All , i have the below query in my applicaton which i use to check for valid and invalid email addresses. The input string can contain multiple emails addresses saperated by a semi colon ';'. The regular expression covers most of the valid emails untill someone pointed me towards the wiki link (https://en.wikipedia.org/wiki/Email_address ) where the list of valid emails are showing as invalid in my query . Bascially from my observation from the list what i do see is that any set of characters enclosed in double quotes ' " ' is considered a valid email address which includes characters like @ and ; also (copied the list below). Also , DNS name (.com or any other) are also not mandatory as per wiki.

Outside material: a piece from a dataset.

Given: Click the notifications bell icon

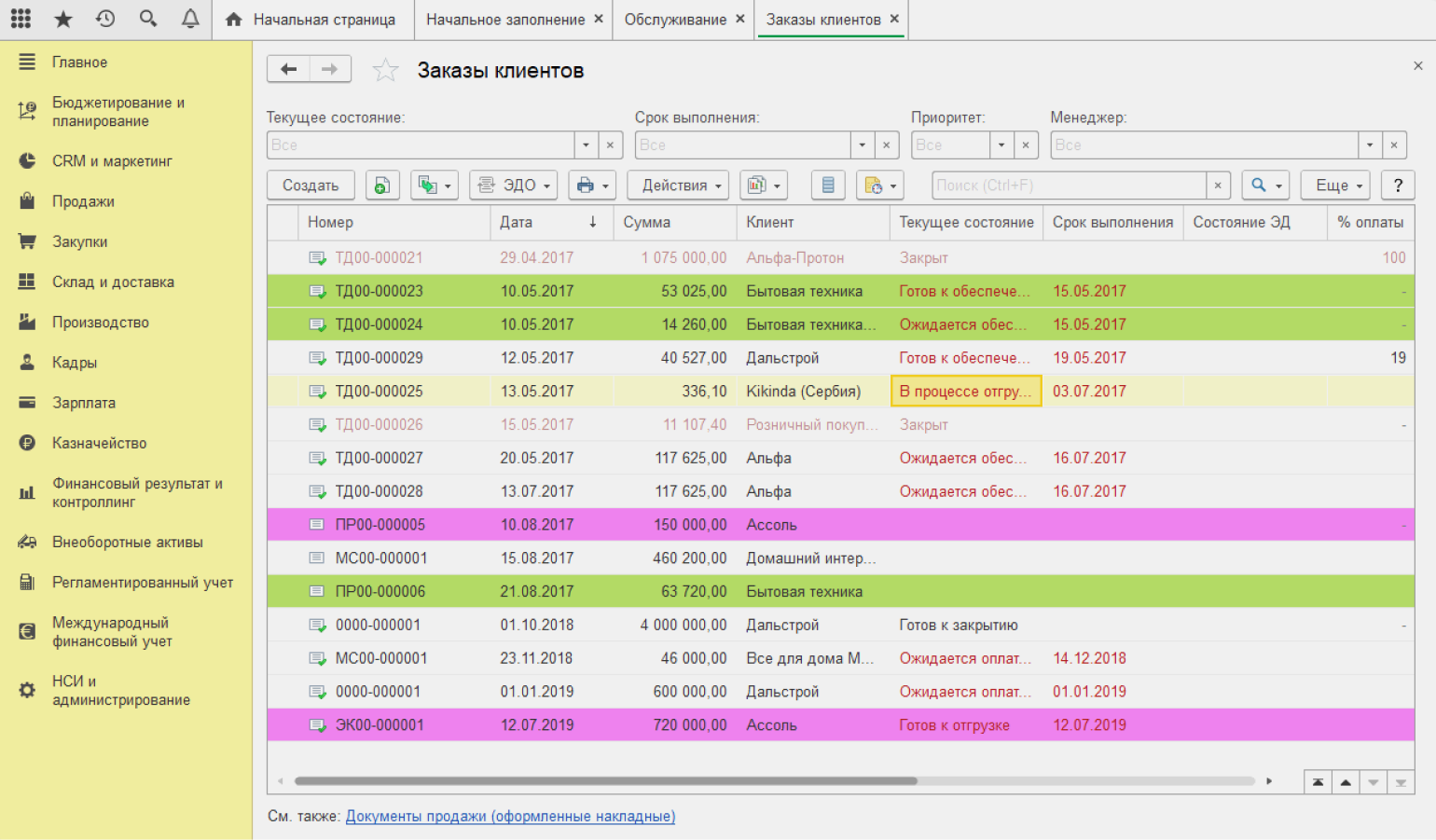Looking at the screenshot, I should click(190, 19).
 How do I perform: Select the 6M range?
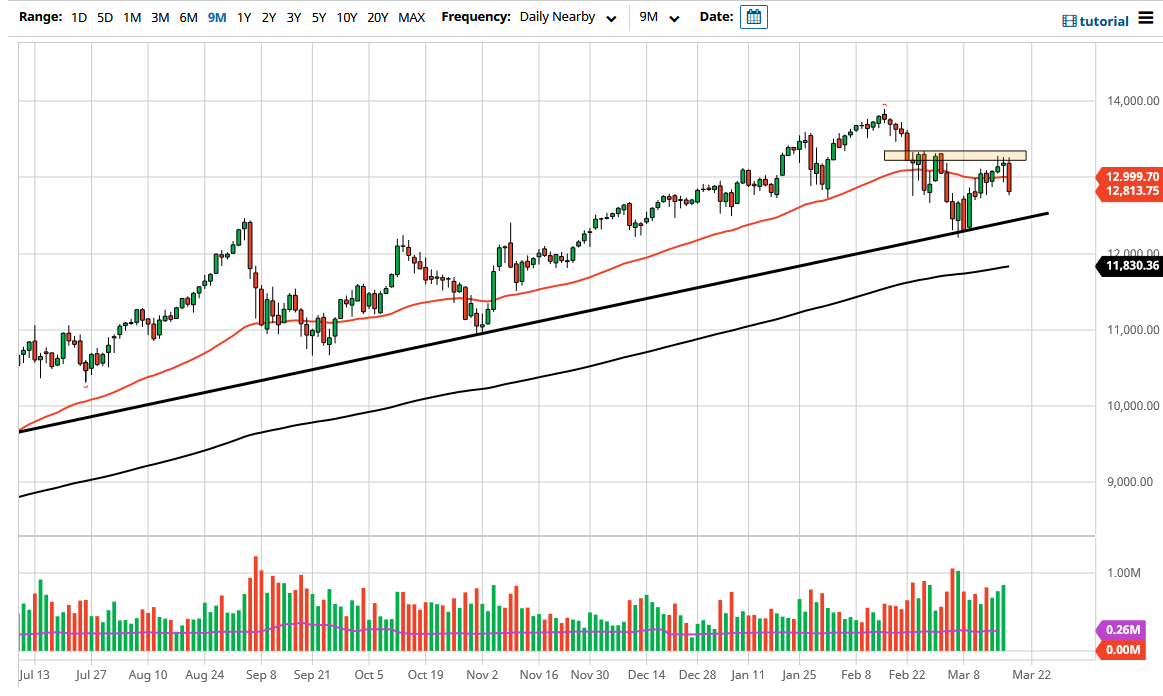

Can someone please help me come up with a regular expression or any other approach to include all valid cases.
WITH EMAIL_ADDRESS AS
(SELECT NVL(TRIM(REGEXP_SUBSTR('a@b.com;@n.com', '[^;]+', 1, LEVEL)), ' ') EMAIL_ID
FROM DUAL
CONNECT BY LEVEL <= REGEXP_COUNT(RTRIM('a@b.com;@n.com', ';'), ';') + 1)
SELECT EMAIL_ID,
(CASE
WHEN REGEXP_INSTR(LOWER(EMAIL_ID),
'^[[:alnum:]'']+((\&|\.|\+|\-|_)[[:alnum:]'']+)?+@[[:alnum:]-]+((\.[a-z]{2,}){1,4})$') = 1 THEN
'Y'
ELSE
'N'
END) IS_VALID_EMAIL
FROM EMAIL_ADDRESS;
EMAIL_ID I
-------------- -
a@b.com Y
@n.com N